(Selected passage Opens)

Tuesday, December 16, 2025

Another 'Avatar' meets expectations

  Avatar: Fire and Ash,  the third movie in the Avatar series which began in 2009, is three hours long, and the version I saw was presented in 3D. That's too many threes as far as I'm concerned. Together, director James Cameron's Avatar series would take nine hours and nine minutes to watch, longer than the average workday.
  Let's be clear: Length in itself isn't a worthy criterion for judging a movie, but when a story becomes this gargantuan, it gives me pause and raises questions about whether its themes and characters merit such treatment.
   OK, enough eye-rolling about length. I leave it to you to answer the question about the depth of Avatar’s themes and whether each additional movie becomes more than a search for ways to extend the series. 
   As Avatar movies go, this one pulls out all the stops, wrapping up loose ends and adding new wrinkles -- all presented with Cameron's signature capacity for extensive, encompassing world-building. That’s another way of saying, the movie holds its own, providing you're a fan. Newbies needn't apply
   The loose ends Avatar: Fire and Ash wraps up can't be revealed here without spoilers, but I can say that the movie provides an overdose of sonic and visual excitement, most of it involving heavy combat.

(Selected passage Closes)

_Exercise brief_
According to the review of Avatar: Fire and Ash, how long would the whole Avatar series take to watch?

(Given entries Opens)

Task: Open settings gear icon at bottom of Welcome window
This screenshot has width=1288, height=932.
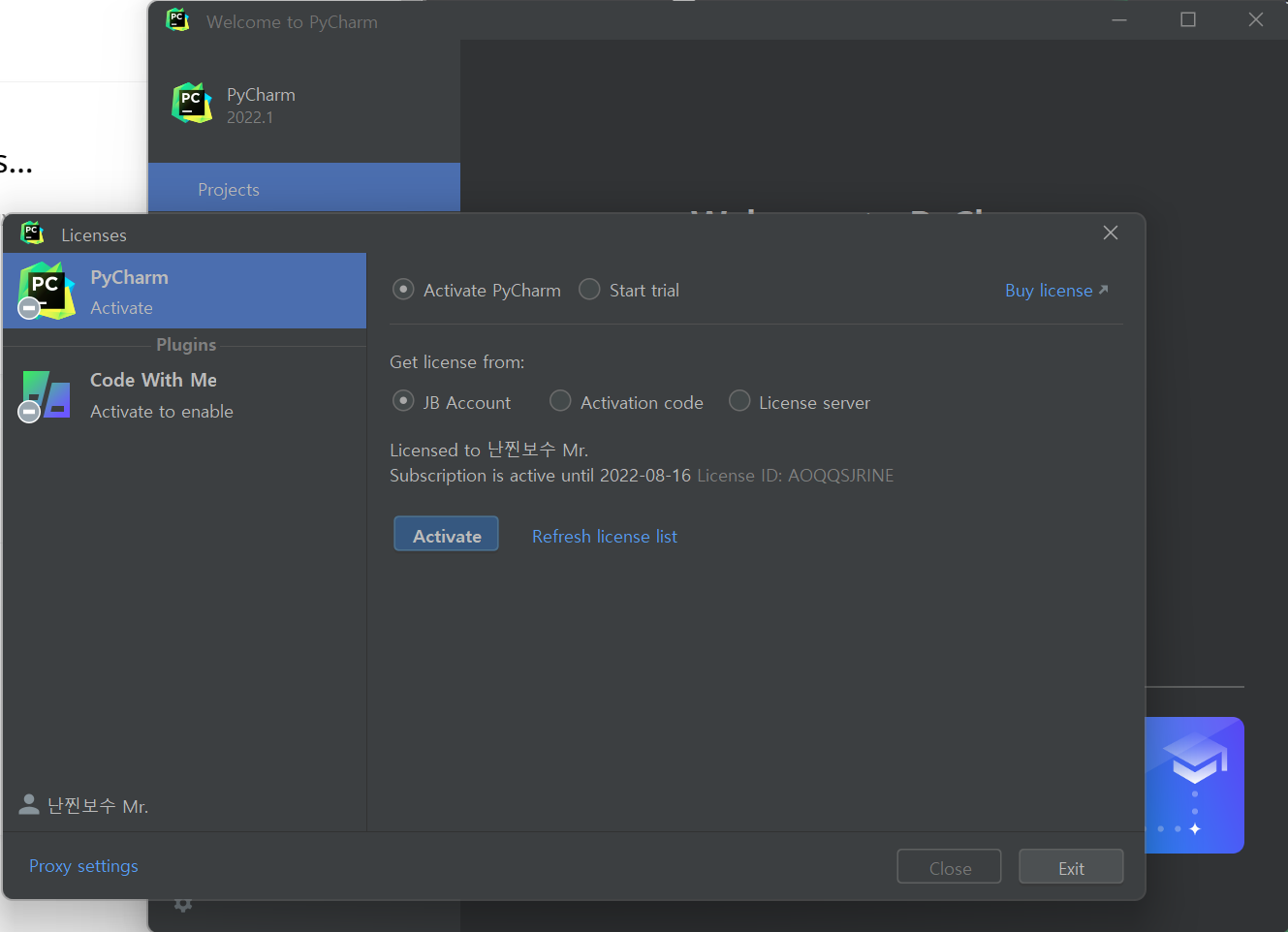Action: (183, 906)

(Given entries Closes)
(Given entries Opens)

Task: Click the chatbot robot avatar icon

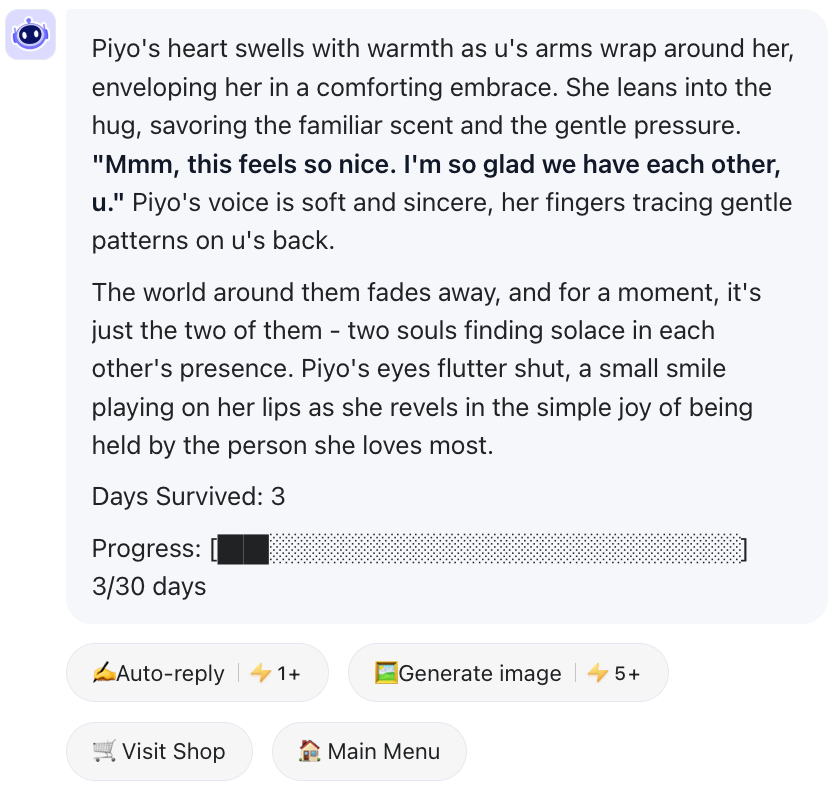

(Given entries Closes)

_Solution_
Nine hours and nine minutes.